Every paper will be assigned an SPC member and 3 PC members. The role of the PC is to provide critical assessments of the papers assigned to them based on the CHIIR review criteria (see below). For each assigned paper, the PC’s reviews will form the basis for a discussion about the paper, which will be initiated and guided by the SPC member.
The SPC will lead the discussion and, if necessary, provide an additional review to the paper. Based on the discussion, the SPC will arrive at a recommended decision. This recommended decision will be passed on to the Program Chairs and used as input to the Program Committee Meeting. SPC members will be invited to participate remotely in this meeting to discuss papers that are “on the bubble” or have divergent reviews.

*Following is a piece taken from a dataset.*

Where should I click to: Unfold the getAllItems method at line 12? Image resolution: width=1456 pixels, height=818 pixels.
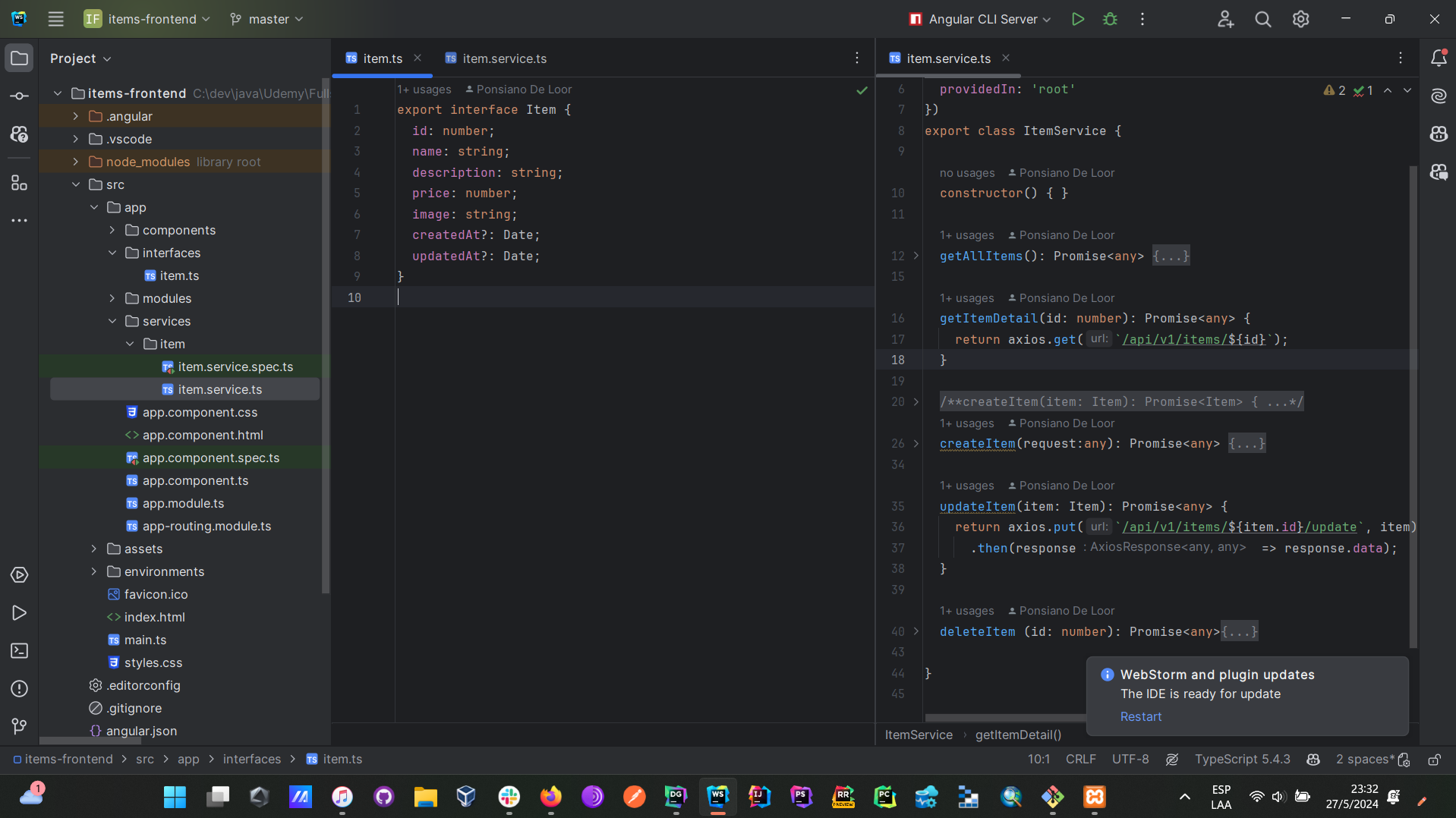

The review criteria will focus on the following questions for every submission:
- Relevance: the relevance of the paper to CHIIR
- Originality: how original is the work described in the paper. Please be aware of the differences between demonstration and resource papers, and the general research papers (full, perspective, short).
- Technical/methodological soundness: quality of the technical and/or methodological content of the paper.
- Quality of presentation: the readability and understandability of the paper (please ignore minor inconsistencies in the layout between the Word and the LaTeX templates)
- Impact of contributions: whether the paper contains impactful contributions to the CHIIR community. For demonstration and resource papers, it would be the potential impact if the resource is released to the community.
- Adequacy of citations: how the paper discusses and compares with related work. Note that there is no page limit on the references. However, authors are urged to provide complete supporting literature for the full and perspective papers, and focus more on the highly relevant work for the short papers and demonstrations and resources papers.
- Reproducibility of methods: whether researchers can reproduce the methods and results described in the paper. For perspective papers, this refers to the ability to reproduce the perspective taken from the literature/prior work and arguments made.
- Overall recommendation
- Reviewer’s confidence
- Nominated for Best Paper: whether this paper should be nominated as a best paper candidate (for its submission category).
These review guidelines are made public in the interest of transparency. More detailed instructions will be provided to members of the SPC and PC to help them in providing constructive reviews. (These guidelines were drafted based on previous SIGIR and CHIIR conferences’ paper review guidelines. Many thanks to the previous and current PC Chairs for their contributions.)